I'm all for home cooking, but one attempt at homemade aligot was enough for me. I see that some American cooks have been hardy enough to cook aligot at home and I respect them for that. Then again, they may not be able to buy aligot manufactured by the Jeune Montagne cheese cooperative in Laguiole. In Aveyron, I can purchase this specialty in any supermarket, and I find it compares quite favorably with the homemade version. It sure is less tiring on my arm, at any rate.



6 comments:
Ahhhh, another fond memory of when we visited you several years ago... Aligot in Laguiole. Mmmmmmm! I can't remember the name of the restaurant, but I can still kind of remember what it looked like. (Why didn't I take more pictures?)
The only time I've eaten aligot was at the Ambassade d'Auvergne restaurant in Paris, near the Pompidou Center. It was served with an Auvergnate sausage.
I can't say I was impressed. The sausage is rich already, and the purée of potatoes enriched with all that cheese is a little much. I think an aligot could stand by itself as a main course, accompanied by a green vegetable or a good salad (salade verte with a home-made vinaigrette). I'll have to try to make an aligot -- if I can find tomme d'auvergne here in the Loire Valley.
this sounds like something i'd love to try -- but i don't know if i can find tomme cheese here -- the cook's food thesaurus says muenster is an acceptable substitute -- would you agree?
(hi betty, found you through the foodwriting list.)
I agree with Ken, sausage and aligot are a bit much. I prefer aligot served with a leaner meat, or, as Ken suggested, with a good salad.

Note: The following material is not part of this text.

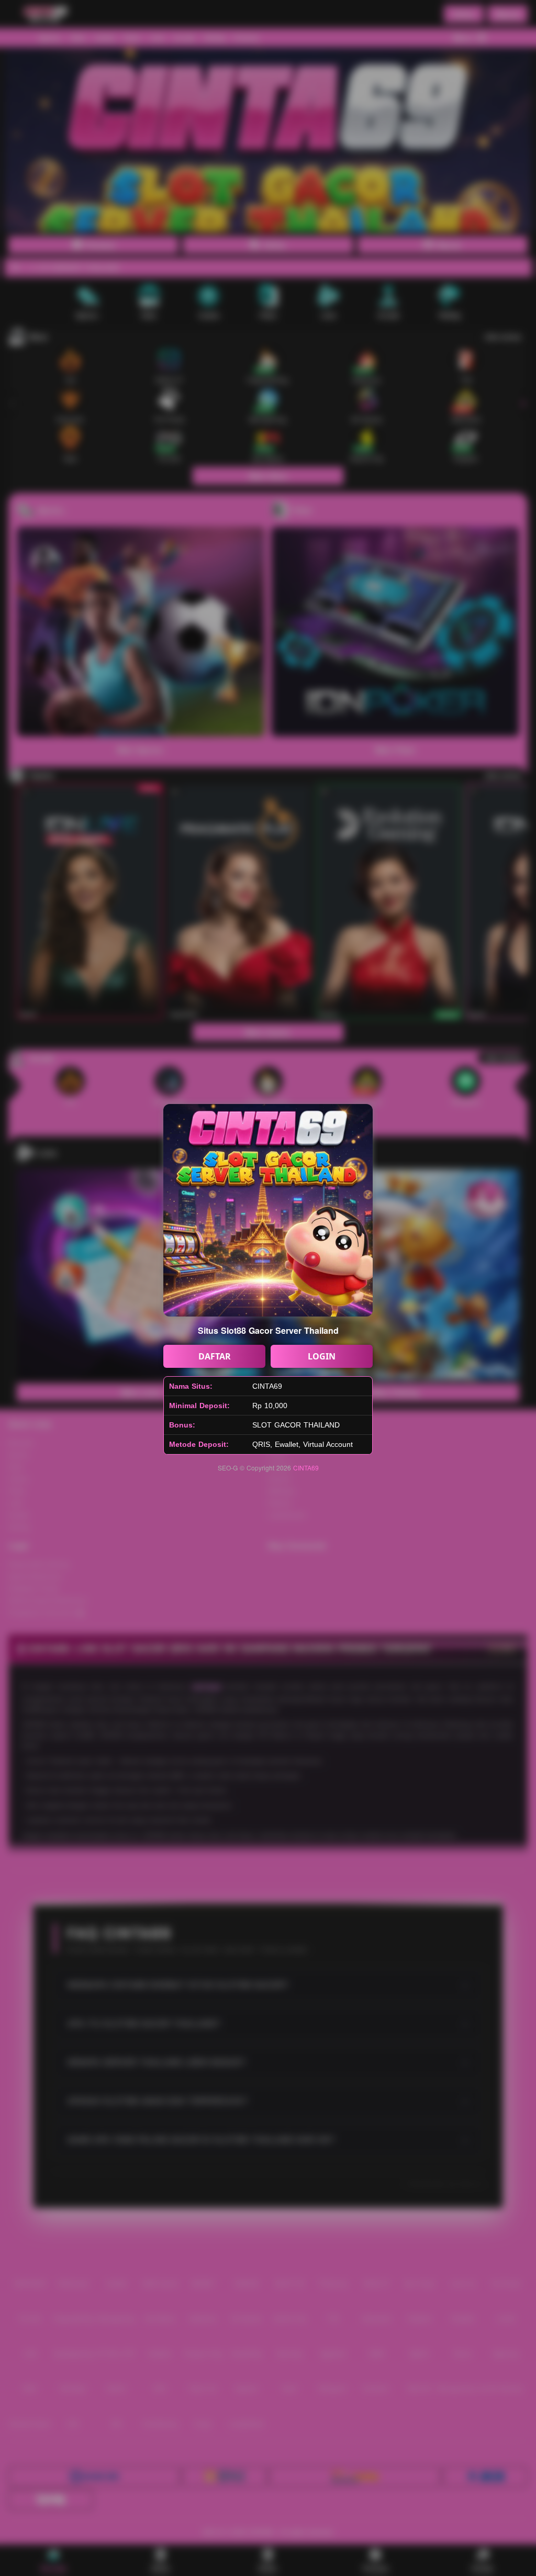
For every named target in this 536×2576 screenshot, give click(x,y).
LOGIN (322, 1356)
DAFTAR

It's also a great dish after a day in the snow up in the Aubrac mountains.
The best pre-prepared Aligot I've eaten is Marie de Livinhac's :
http://www.testadaz.com/mic/00570.html
I've published the above comment with its link, in the name of freedom of blogging, although I don't want to particularly advertise any specific product.
Marie de Livinhac, a local company makes a freeze-dried style aligot that is really quite good for that type of product. If you can't buy a vacuum-packed or "traiteur"-style aligot, it's certainly a good way to get an idea of what aligot tastes like.